Friday, October 17, 2014

Adé Bethune Lecture Series: Rebecca Berru-Davis & Katharine E. Harmon

Last week, Dr. Rebecca Berru-Davis and Dr. Katharine E. Harmon delivered lectures as part of the Adé Bethune lecture series. They both discussed Bethune's role in the liturgical movement.

Instructions for an wheel calendar designed and sold by Bethune.
Dr. Rebecca Berru-Davis credits Bethune with making liturgical reform understandable and accessible to church-goers. According to Dr. Berru-Davis, one of Bethune’s chief tenets was that “liturgy, like art, resided in the community.” For this reason, she believed that the community should actively participate in the creation of their worship spaces. Berru-Davis discussed several examples of this from Bethune’s work as a liturgical designer, including her commissions at the Church of St. Paulinus in Clairton, PA and San Joachín in Bacalar, Mexico.

Dr.

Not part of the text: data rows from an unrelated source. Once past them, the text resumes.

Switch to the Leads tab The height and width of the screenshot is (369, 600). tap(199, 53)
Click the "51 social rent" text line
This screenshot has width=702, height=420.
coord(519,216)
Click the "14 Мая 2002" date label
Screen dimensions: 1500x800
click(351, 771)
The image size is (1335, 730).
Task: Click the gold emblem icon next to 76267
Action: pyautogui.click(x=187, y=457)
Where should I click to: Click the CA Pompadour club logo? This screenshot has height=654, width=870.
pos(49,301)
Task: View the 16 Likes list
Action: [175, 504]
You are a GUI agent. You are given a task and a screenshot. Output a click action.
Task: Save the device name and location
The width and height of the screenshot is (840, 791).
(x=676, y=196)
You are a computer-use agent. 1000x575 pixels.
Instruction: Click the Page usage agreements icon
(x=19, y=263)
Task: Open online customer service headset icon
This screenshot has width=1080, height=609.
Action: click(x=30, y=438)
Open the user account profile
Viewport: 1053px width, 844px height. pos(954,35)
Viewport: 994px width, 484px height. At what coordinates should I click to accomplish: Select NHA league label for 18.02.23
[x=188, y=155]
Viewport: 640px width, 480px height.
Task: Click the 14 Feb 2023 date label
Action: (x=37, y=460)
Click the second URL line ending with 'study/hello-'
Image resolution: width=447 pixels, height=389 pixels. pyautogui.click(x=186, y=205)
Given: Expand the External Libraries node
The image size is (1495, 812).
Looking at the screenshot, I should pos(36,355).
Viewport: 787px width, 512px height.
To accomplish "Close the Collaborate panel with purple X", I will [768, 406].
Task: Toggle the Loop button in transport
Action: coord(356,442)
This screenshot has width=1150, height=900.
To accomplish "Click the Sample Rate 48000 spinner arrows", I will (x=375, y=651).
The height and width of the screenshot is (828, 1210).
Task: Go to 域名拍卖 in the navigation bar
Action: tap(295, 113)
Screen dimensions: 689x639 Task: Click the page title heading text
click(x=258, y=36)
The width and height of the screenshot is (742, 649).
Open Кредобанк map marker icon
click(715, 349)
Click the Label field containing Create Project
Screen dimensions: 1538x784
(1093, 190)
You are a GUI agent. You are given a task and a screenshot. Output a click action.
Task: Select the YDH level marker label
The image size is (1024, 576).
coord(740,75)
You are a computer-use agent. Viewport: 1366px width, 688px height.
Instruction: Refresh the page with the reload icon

Katharine E. Harmon also discussed Bethune's penchant for getting the community involved in the creation of art works. She noted that for Bethune “…everyone was an artist. Therefore, everyone had a place in the creation of art, even amateurs.”

One of the primary goals of liturgical reform was the promotion of intelligent participation in the liturgy. Harmon suggested that the idea of promoting participation in the liturgy was not confined to the church but extended to all aspects of life, including the home. According to Harmon, items Bethune created and sold via her mail order catalog, the St. Leo Shop, such as advent calendars, encouraged active participation in the liturgy as well as social and familial interaction. In this way, Bethune’s legacy is unique because her work engaged people in the liturgy in different contexts -- both in church and at home.